Team Members: Chew Lim Tan, Daming Shi, Yi Xu, Zhaohui Yu, Sam Yuan Sung
A project is proposed to allow efficient retrieval of news articles from huge amount of microfilm images. Presently, a person who needs to locate news articles related to a certain event will need to know roughly the date of the event in order to quickly find the microfilm for manual search of the articles concerned. The project aims to use some kind of vector descriptor of the news article contents to allow comparison for similarity. Each newspaper page from microfilm will be digitized and preprocessed to remove graphics. Subsequently, OCR will be used to obtain ASCII text data from which a n-gram vector descriptor will be built. Similarity of vectors will be measured using dot product.

Text Extraction from Intersecting or Overlapping Graphics Lines

Team Members: Chew Lim Tan, Ruini Cao
One of the main problems in text extraction from document images containing graphics is the touching, interesecting or overlapping of text with graphics lines. Many existing text extraction algorithms simply ignore this problem. The present research tries address this problem, using degree information at intersection points with line continuation as in the case of human vision in separating intersecting text segments. Several approaches are experimented, including the use of a rho space and the detachment of text segments. Our methods are used in such applications as Chinese strokes extraction and text/graphics separation in maps.

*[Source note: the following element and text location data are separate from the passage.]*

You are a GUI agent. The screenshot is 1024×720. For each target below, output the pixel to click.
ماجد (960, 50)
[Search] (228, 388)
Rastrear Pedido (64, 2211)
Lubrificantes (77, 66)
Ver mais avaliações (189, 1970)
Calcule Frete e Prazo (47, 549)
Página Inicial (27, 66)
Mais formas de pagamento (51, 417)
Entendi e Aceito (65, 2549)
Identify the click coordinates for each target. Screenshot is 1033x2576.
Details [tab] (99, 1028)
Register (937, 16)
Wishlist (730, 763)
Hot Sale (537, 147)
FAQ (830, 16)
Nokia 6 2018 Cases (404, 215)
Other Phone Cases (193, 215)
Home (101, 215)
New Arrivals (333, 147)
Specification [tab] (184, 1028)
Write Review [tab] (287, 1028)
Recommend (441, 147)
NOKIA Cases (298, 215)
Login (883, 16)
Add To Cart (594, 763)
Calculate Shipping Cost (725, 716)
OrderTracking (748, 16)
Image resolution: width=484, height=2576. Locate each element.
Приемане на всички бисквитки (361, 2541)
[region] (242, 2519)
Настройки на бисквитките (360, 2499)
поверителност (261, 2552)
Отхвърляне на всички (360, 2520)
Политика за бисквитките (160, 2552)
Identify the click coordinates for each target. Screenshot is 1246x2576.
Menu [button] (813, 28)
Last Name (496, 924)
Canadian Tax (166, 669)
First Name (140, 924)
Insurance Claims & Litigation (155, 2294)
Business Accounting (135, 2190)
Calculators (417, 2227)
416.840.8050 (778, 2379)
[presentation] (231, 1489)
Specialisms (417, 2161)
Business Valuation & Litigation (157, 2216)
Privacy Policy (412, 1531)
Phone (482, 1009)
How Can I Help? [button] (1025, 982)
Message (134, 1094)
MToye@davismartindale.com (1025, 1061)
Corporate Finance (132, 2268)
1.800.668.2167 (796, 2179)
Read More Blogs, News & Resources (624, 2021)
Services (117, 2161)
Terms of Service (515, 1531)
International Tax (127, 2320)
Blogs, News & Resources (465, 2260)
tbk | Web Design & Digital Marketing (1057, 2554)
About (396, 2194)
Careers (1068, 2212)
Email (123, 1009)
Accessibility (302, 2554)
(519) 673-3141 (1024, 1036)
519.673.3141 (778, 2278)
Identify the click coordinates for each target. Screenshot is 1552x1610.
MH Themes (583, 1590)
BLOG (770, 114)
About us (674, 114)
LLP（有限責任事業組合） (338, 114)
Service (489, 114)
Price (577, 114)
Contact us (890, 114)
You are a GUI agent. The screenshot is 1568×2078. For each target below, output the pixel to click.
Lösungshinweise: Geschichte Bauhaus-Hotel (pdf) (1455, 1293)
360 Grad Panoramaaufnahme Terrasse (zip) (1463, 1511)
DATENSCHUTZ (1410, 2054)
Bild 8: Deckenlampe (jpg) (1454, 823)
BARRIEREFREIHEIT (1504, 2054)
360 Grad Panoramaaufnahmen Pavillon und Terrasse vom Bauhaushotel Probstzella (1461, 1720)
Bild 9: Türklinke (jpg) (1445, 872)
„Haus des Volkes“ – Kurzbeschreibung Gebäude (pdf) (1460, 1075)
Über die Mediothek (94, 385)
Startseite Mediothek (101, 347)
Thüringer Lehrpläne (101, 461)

Text/Graphics Separation Using Agent-Based Pyramid Operations

Team Members: Chew Lim Tan, Bo Yuan, Poh Oon Ng, Weihua Huang, Qiang Wang, Zheng Zhang
A document image analysis system has been developed using multiple agents working on a pyramid structure to separate text from graphics in the image. Text strings appear as different groupings of connected components at different resolutions of the image. As such, the pyramid structure, which is a multi-resolution image representation, will provide a natural means of identifying and grouping of character strings in the document. The pyramid structure is also amenable to parallel processing, whereby multiple agents in the system can individually and concurrently look for groups of connected components at appropriate levels. An agent may in turn spawn new agents when connected components become disjointed at finer resolut ion levels. The agent-based pyramid operations do not require expensive feature analysis among different connected components to detect text strings as found in other existing works.

Document Page Layout Analysis using Edge Information

Team Members: Chew Lim Tan, Qing Yuan
A method is proposed to use edge information to extract textual blocks from gray scale document images. It aims at detecting textual regions in noise infected newspaper images and separate them from graphical regions. the algorithm traces the feature points in different entities and then groups those edge points of textual regions. By line approximation and layout categorization, it can successfully retrieve directional placed text blocks. Finally feature based connected component merging is introduced to gather homogenious textual regions together within the scope of its bounding rectangles. We can obtain correct page decomposition with efficient computation and reduced memory size by handling line segments instead of small pixels. The proposed method has been tested on a large group of newspaper images with multiple page layouts.